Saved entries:
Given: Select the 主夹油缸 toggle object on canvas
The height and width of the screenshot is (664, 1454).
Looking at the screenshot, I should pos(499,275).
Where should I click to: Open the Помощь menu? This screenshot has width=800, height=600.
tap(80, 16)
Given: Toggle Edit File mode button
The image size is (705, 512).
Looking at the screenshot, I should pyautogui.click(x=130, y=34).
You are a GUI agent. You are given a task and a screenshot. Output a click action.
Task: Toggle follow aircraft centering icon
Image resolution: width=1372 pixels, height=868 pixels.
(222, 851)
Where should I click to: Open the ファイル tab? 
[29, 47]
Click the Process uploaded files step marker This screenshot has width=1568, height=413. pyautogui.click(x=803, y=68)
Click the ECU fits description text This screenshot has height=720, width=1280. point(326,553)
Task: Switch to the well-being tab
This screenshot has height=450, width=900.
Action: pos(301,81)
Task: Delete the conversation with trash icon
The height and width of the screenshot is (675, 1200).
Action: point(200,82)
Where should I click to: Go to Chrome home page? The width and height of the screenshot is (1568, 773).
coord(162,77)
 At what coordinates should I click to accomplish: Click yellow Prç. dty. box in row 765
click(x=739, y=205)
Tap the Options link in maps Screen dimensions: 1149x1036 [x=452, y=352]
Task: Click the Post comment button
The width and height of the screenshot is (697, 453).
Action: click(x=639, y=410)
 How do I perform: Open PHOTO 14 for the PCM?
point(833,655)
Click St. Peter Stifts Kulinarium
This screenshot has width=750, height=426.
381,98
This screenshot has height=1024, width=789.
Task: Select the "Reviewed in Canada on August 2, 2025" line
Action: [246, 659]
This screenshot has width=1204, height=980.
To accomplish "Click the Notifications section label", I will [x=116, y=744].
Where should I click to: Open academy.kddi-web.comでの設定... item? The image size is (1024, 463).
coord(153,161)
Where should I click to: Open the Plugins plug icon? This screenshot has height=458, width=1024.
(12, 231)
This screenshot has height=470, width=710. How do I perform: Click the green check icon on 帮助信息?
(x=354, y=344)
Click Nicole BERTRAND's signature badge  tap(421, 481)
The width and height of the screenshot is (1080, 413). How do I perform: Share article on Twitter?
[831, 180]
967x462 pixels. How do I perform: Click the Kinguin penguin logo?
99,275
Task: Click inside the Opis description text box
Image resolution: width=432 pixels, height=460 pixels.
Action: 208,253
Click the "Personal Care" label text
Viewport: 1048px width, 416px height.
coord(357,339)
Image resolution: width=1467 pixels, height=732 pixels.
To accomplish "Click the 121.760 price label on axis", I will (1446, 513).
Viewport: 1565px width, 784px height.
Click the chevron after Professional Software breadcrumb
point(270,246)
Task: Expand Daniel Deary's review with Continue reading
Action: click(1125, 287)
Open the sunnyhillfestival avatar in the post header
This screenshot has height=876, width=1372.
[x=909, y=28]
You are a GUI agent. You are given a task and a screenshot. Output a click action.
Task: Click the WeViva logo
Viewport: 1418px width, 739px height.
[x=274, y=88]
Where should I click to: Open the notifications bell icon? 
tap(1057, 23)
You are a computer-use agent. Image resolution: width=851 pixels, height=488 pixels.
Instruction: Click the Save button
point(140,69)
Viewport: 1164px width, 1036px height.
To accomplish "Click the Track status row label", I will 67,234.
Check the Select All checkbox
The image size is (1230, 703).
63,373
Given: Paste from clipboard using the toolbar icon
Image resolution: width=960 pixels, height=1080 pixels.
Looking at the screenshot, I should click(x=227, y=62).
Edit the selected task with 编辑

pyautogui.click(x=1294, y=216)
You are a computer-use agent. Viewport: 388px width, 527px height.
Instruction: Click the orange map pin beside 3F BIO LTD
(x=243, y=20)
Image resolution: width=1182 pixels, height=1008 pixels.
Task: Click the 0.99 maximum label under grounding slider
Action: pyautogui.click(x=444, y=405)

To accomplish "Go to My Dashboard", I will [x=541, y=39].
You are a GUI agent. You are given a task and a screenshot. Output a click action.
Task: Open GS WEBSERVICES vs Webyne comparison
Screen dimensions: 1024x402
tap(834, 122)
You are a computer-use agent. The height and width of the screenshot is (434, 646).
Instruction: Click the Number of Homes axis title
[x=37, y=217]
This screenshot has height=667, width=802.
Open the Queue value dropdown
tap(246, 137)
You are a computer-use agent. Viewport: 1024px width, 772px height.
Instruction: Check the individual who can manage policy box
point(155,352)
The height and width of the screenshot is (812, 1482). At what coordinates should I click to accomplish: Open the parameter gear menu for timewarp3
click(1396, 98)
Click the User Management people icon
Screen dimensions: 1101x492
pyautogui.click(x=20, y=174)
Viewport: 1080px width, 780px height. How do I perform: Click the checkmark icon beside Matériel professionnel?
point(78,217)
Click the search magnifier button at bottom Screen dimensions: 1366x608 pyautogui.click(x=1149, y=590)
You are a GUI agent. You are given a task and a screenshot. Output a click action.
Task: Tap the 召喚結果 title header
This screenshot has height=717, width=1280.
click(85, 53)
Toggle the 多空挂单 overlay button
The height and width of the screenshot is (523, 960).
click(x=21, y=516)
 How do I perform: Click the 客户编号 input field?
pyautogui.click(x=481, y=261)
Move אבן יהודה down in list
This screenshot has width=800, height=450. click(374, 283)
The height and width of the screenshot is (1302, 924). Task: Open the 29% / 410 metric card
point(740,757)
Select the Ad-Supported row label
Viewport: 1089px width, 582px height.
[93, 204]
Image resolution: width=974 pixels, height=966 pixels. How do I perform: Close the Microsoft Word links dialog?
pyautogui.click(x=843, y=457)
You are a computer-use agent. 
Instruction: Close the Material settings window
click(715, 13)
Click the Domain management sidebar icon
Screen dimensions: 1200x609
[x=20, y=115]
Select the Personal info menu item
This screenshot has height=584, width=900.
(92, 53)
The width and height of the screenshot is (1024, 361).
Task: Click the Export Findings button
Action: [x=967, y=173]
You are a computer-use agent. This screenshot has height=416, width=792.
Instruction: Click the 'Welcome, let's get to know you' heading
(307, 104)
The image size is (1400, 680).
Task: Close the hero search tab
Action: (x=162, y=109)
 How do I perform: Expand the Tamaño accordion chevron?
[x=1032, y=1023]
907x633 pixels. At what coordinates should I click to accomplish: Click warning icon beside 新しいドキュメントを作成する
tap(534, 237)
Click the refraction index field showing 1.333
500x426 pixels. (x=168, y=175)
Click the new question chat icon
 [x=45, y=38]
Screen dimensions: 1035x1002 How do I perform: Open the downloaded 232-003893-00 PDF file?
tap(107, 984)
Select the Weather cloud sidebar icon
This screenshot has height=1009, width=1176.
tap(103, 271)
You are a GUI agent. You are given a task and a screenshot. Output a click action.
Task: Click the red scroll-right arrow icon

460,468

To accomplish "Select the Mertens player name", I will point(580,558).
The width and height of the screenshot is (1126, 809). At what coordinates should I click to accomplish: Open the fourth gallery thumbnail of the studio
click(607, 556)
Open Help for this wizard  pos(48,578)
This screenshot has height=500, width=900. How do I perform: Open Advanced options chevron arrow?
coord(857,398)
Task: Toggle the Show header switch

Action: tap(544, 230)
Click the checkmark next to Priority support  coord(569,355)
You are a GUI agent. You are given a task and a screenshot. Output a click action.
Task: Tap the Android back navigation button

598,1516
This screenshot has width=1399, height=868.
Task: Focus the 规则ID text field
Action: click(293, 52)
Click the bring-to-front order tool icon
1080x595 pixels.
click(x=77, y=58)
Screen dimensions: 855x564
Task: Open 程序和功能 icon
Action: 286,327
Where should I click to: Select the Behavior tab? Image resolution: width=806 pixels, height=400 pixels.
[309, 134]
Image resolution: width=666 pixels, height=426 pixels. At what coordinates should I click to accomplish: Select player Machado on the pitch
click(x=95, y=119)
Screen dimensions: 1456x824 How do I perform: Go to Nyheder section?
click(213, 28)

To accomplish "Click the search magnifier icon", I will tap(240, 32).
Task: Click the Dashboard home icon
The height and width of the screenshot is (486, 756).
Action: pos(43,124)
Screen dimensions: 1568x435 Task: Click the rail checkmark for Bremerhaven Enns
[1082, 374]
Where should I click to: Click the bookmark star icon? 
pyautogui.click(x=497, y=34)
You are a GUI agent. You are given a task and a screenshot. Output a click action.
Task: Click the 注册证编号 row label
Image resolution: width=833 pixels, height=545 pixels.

*Required action*.
Among the lines above, which hold the word "description"? Report each one.

*Reply*.
Click the ECU fits description text This screenshot has height=720, width=1280. point(326,553)
Task: Click inside the Opis description text box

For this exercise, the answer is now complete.